Henry is the author of Not My Mother's Sister: Generational Conflict and Third-Wave
Feminism (Indiana University Press, 2004), a book which analyzes third-wave
feminism and provides a theoretical framework for understanding contemporary
generational conflicts as they have developed between feminism's third and second
waves in the U.S. over the last two decades. Particular chapters focus on: the
emergence of feminism's third wave in the 1990s and its critique of second-wave
feminism; the generational relationship between feminism's second and first waves;
the role of sexuality in the third wave's assertion of generational difference;
queer feminism and its relationship to 1970s lesbian feminism; and the central role of
feminists of color, particularly black feminists, in the development of third-wave
feminism. Excerpts from Not My Mother's Sister have been reprinted in The
Women's Movement Today: an Encyclopedia of Third-Wave Feminism (2006),
Gender Inequality: Feminist Theories and Politics (2005), and the Chronicle of
Higher Education (2004).
Henry's articles on third-wave feminism and generational relationships within U.S.

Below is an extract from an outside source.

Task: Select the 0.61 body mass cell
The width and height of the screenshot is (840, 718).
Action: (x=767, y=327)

feminism appear in Women's Studies Quarterly and PMLA, as well as in
the anthologies Different Wavelengths (2005), Reading Sex and the City
(2003), Catching a Wave: Reclaiming Feminism for the 21st Century (2003), and
Mothers and Daughters: Connection, Empowerment and Transformation (2000).
Her new book project, currently titled Writing a Feminist's Life, is a study of
memoirs by U.S. feminists since the 1970s.

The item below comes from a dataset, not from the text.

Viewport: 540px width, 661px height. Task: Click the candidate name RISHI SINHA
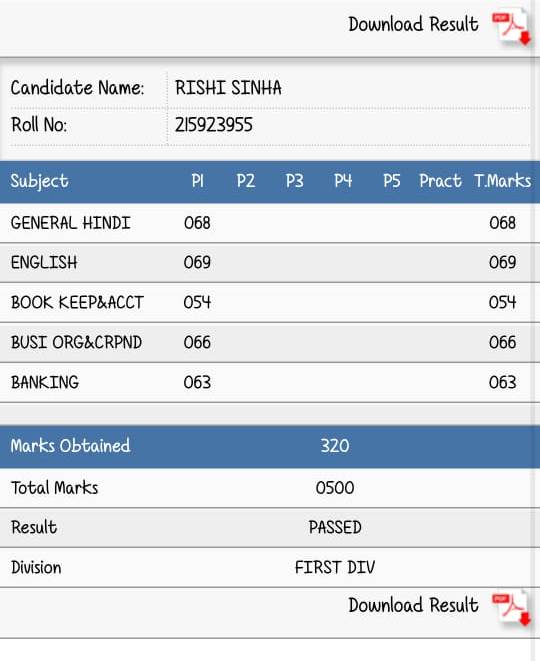(228, 88)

Henry received her Ph.D. from the interdisciplinary Modern Studies Concentration
of the University of Wisconsin-Milwaukee's English Department. She received an
M.A. from the New School for Social Research and a B.A. from Sarah Lawrence
College. Since 2006, Henry has served as the Member-at-Large Representative to
the National Women's Studies Association's Governing Council .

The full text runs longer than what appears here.